December 14

0 comments

Teradata Referential Integrity

By DWH Pro Admin

December 14, 2019


Introduction to Teradata Referential Integrity

What is Teradata Referential Integrity?

Referential integrity ensures that a value created in a foreign key (FK) column of a referencing (child) table also exists as a primary key (PK) in the referenced (parent) table. In Teradata, the parent table's column does not have to be specified explicitly as PK, but each unique NOT NULL column can be referenced by an FK.teradata referential integrity

What are the Reasons for using Teradata Referential Integrity Features?

1. Ensure data integrity and consistency by preventing that DELETE, UPDATE or INSERT statements can corrupt the database
2. No coding required to manually ensure referential integrity
3. Teradata referential integrity handling is optimized and therefore performs better than programming it yourself using SQL or another coding method.
4. Referential Integrity helps the Teradata optimizer to create better execution plans by eliminating unnecessary joins.

What are the requirements for the primary key column of the parent table?

This column must be UNIQUE. This is given if this column is either defined as a primary key or has a UNIQUE constraint, or if a unique index exists (UPI, USI).

What happens if I delete a Primary Key value from the parent table and the child table refers to this value?

This is prevented by Teradata. A Primary Key value can only be deleted or changed if no Foreign Key refers to this value.

What is the syntax for referential integrity?

CREATE TABLE Sale
(
SalesId INTEGER NOT NULL
CustomerId INTEGER REFERENCES Customer (CustmerId),
 SalesDate DATE,
Price DECIMAL(10,2))
PRIMARY INDEX (SalesId)
);

Can the foreign key columns and primary key columns of the child and parent tables have different data types?

No.
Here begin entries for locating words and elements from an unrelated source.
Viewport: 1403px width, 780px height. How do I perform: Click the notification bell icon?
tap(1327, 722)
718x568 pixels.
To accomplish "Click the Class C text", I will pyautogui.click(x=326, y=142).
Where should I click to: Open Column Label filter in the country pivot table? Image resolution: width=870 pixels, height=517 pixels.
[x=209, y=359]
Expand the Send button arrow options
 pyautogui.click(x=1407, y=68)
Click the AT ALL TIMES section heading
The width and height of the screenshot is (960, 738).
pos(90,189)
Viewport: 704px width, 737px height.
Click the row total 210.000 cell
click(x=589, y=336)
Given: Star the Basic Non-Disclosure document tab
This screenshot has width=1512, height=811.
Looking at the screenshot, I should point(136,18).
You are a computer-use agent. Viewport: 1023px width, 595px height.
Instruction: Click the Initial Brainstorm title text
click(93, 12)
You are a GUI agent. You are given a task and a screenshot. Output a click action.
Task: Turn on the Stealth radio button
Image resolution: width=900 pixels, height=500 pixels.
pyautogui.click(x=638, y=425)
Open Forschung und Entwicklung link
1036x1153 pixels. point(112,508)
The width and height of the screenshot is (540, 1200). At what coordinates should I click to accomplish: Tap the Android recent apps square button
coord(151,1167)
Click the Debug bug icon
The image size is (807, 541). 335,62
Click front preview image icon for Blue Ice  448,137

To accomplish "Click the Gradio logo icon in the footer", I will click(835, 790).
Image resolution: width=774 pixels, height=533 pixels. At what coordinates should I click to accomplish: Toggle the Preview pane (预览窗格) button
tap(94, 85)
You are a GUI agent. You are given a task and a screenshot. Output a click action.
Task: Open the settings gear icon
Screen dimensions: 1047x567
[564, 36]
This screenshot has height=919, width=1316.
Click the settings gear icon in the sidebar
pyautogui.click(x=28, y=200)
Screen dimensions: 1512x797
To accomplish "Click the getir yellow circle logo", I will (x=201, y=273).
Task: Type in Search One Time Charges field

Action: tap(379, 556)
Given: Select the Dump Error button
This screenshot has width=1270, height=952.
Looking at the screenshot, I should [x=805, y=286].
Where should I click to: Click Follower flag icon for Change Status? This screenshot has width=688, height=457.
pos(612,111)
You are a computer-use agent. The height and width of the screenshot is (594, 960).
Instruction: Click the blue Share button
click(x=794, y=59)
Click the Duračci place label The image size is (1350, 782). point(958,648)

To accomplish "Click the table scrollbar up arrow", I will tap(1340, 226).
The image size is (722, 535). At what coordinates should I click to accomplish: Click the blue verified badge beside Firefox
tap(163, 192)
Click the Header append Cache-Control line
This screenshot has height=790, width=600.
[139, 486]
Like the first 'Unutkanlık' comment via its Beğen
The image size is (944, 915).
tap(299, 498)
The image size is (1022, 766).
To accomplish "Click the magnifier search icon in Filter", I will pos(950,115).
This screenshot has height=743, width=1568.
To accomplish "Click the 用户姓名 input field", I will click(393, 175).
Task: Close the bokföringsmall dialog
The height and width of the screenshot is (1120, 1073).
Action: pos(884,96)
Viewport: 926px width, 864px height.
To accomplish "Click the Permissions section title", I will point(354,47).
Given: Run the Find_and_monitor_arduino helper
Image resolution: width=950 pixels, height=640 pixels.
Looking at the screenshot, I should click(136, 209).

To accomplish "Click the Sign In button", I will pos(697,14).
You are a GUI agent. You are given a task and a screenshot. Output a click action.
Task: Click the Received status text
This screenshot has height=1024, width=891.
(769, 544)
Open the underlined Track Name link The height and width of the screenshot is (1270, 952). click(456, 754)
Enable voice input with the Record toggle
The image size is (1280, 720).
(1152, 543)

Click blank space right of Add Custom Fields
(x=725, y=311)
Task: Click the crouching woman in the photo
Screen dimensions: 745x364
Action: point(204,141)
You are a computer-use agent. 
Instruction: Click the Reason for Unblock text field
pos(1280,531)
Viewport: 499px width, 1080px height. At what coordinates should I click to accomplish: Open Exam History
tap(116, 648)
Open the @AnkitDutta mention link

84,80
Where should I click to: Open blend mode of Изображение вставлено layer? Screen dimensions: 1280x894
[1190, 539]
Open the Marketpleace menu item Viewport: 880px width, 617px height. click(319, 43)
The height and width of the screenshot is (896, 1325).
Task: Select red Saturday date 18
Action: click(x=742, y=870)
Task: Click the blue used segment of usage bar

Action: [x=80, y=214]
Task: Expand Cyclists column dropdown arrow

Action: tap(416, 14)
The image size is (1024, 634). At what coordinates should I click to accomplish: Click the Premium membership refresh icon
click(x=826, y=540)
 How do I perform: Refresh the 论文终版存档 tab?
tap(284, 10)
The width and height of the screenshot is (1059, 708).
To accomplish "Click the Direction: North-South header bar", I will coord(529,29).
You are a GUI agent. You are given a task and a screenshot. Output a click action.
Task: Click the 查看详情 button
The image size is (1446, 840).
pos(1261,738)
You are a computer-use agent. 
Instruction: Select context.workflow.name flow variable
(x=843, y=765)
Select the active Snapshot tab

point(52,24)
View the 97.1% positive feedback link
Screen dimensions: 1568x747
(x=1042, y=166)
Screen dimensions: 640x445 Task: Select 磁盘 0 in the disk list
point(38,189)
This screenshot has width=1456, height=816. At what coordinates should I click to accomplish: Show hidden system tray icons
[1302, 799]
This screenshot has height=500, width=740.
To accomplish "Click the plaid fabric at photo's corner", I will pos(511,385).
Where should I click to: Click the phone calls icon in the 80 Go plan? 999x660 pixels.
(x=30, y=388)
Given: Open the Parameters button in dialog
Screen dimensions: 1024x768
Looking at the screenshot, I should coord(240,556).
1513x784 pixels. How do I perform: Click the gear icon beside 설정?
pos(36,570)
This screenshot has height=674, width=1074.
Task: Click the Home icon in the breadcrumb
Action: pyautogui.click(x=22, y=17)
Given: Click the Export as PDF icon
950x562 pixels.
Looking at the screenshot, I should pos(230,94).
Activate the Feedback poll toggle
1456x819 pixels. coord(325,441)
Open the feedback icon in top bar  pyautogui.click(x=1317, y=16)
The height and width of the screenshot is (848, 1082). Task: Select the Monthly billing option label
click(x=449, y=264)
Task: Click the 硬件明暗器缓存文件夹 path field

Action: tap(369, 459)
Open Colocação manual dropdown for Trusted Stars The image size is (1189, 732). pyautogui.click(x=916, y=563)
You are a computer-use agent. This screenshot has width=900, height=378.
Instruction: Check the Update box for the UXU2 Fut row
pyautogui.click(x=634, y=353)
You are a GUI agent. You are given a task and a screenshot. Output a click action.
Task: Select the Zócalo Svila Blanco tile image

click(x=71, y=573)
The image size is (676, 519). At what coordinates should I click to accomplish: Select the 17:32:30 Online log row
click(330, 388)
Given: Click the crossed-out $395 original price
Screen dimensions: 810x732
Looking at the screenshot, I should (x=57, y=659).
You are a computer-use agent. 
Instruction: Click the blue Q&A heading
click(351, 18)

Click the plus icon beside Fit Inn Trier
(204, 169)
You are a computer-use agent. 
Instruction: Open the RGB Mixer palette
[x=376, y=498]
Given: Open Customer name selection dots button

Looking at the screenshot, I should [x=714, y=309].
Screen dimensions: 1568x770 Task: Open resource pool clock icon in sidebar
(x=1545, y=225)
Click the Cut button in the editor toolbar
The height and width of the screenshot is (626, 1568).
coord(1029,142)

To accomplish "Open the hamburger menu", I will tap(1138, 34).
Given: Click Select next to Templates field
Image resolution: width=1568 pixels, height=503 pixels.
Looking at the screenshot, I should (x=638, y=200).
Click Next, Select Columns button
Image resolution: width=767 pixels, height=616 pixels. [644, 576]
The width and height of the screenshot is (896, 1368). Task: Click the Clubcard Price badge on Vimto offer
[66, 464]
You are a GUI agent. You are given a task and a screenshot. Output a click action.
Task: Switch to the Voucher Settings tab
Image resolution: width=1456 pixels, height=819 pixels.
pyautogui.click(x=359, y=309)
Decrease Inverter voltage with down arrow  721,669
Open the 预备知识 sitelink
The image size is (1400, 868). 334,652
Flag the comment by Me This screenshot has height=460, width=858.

Both data type and case sensitivity must be identical.

Teradata implements 3 Types of Referential Integrity

1. What is Standard Referential Integrity?

With the Standard Referential Integrity, every INSERT, DELETE, or UPDATE of a Row is checked immediately whether the referential integrity is given.

An additional reference index sub-table is required to ensure referential integrity.

If the referential integrity is violated, the statement is not executed and an error is reported.

Since the referential integrity check is row-by-row, a performance loss must be expected.

The load tools such as TPT, Fastload, and Multiload cannot be used for tables to which standard Referential Integrity is applied.

The Reference Index Sub-Table

For each referential constraint on a child table (that is the one with the FK) a reference index sub-table is required.

The reference index sub-table is used to check whether an operation (UPDATE, INSERT, or DELETE) would violate the referential integrity, and to prevent this.

The reference index sub-table is distributed to all AMPs using hashing, just like a base table.

The rowhash is determined by the foreign key value. This ensures that the index rows of a foreign key are always present at the same AMP as the primary key rows (defined by UPI, USI, or explicitly defined as PK).

Hashing the foreign key value ensures that the referential integrity check can be performed locally on each AMP without copying rows. This is an important performance aspect

A reference index row contains the following information:

  • The ROWID of the foreign key value
  • The foreign key value itself
  • The number of rows in the child table containing this foreign key value
  • The validity flag, which indicates if the foreign key value is valid (i.e. the value is available in the column of the parent table). We will discuss in the next section, how it can happen that referential integrity is not given even if it is defined.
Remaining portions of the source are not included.